Money management plays a vital role in the commercial sector as well as in our daily life. Management of money in the appropriate manner also helps individuals in meeting their responsibilities in life.
Each of the fiscal planning is connected with a number of covert approaches to meet up the veiled objectives. Consider the case of investment in lifetime annuity. Individuals are required to formulate a streamline of payments in a regularize way over a definite time period and in return of that individuals acquire monthly earning till their last breathe. Therefore it is simply like a sketching of a matured plan for salary arrangement for the lifetime.
- Obligation of the insurer and insurance company
While individuals purchase the lifetime annuity, they give their consent to the specific rules and regulations laid down explicitly declared in the agreement paper. Actually this annuity is an agreement between individuals and their insurance provider. In this case both of them are in compulsion to stick to that contract between them.
- More saving ascertains more return
Individuals invest a certain portion of their income in these annuities. It will not be incorrect to say that the savings of individuals get transformed into the investment expenses. Saving is vital and individuals must never consider it as the leftover of their earning after spending for their purpose of consumption. The more the individuals are capable to save the more they get to endow in the lifetime annuity. The return the individuals get from their insurance companies relies on the size of their investment.
Similar to any other annuities the
lifetime annuity also goes through two different phases. The first phase is phase of accumulation and second phase is the payment phase. The growth of annuity is marked by the first phase. It is significant for individuals saving to remain accumulating as the time passes by.
Once you have made the investment of the pre-determined amount of money, it is now time for insurance provider to allocate earnings. This phase is well known as the payout phase. Income allocation begins according to the contract between both the parties.
You can even make your spouse your nominee or pass this to him/her. This facility is termed as the survivorship annuity payment. Maximum of the persons choose such option in order to safeguard the monetary future of their wives while they will not be living anymore.
Tax deferred annuity
Again the tax deferment is possible too if individuals agree to deferred earning disbursement. Tax deferred annuity assists individuals in growth of their saving as the savings fund benefits from additional interest as a result of provisional tax exemption.
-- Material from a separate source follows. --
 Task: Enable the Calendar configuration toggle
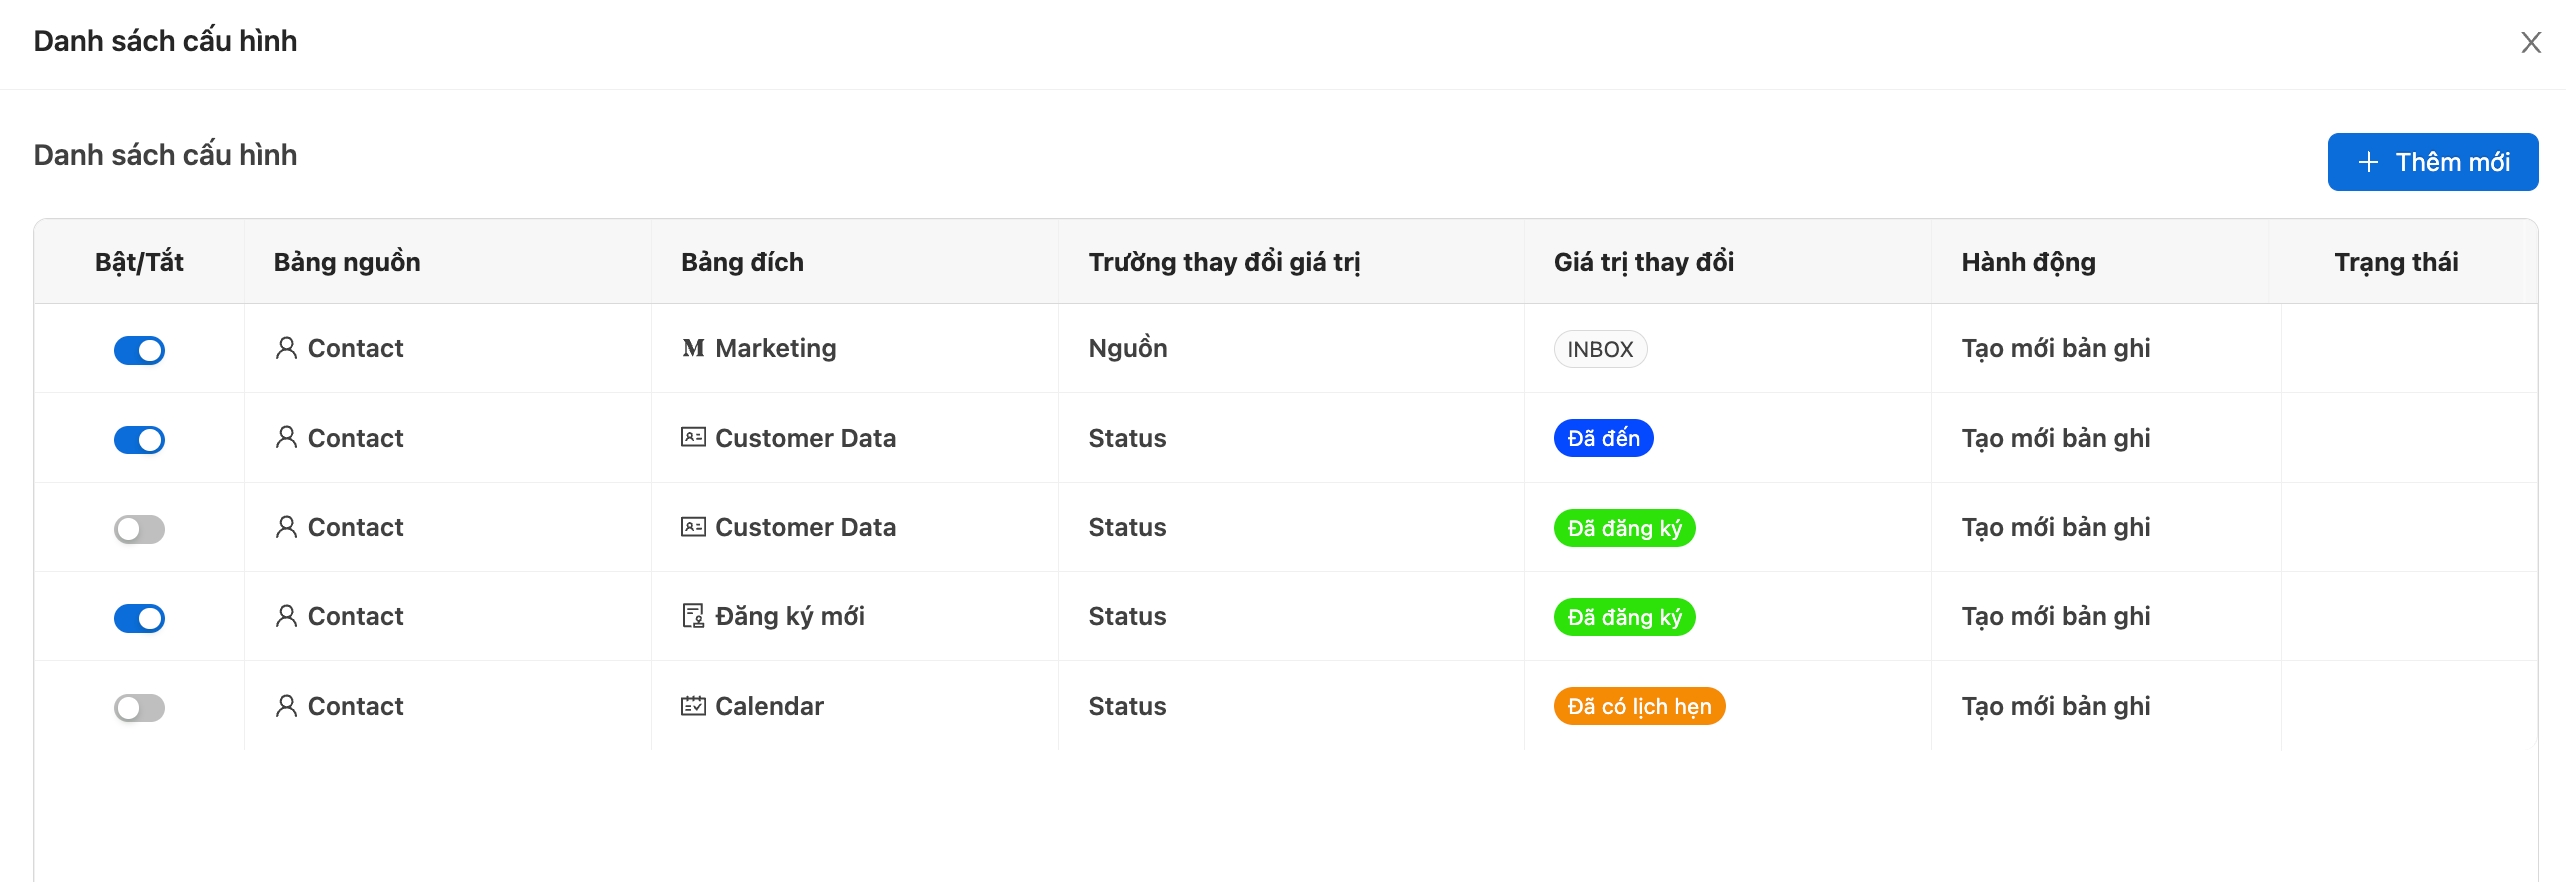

The tax deferred annuity is nothing but an investment commodity which is offered by the insurance providers where more frequently individuals invest a huge amount to obtain some benefits.
Key features:
1) Tax delay
2) A preset Annuity offers fixed rates of interest whose security is backed by providers of insurance.
3) Changeable Annuity investments in the mutual funds which can contain bonds or stocks, therefore returns are fixed to the performance of the fund and intrinsically fluctuate. Individual's money is not assured by the insurance provider.
4) You may have to pay off penalties for early withdrawal of money.
This
tax deferred annuity is essentially designed to earn extra interest on money which would otherwise have gone in payment of taxes. This permits individuals to delay their tax payments by the growth in the annuity until they withdraw their funds.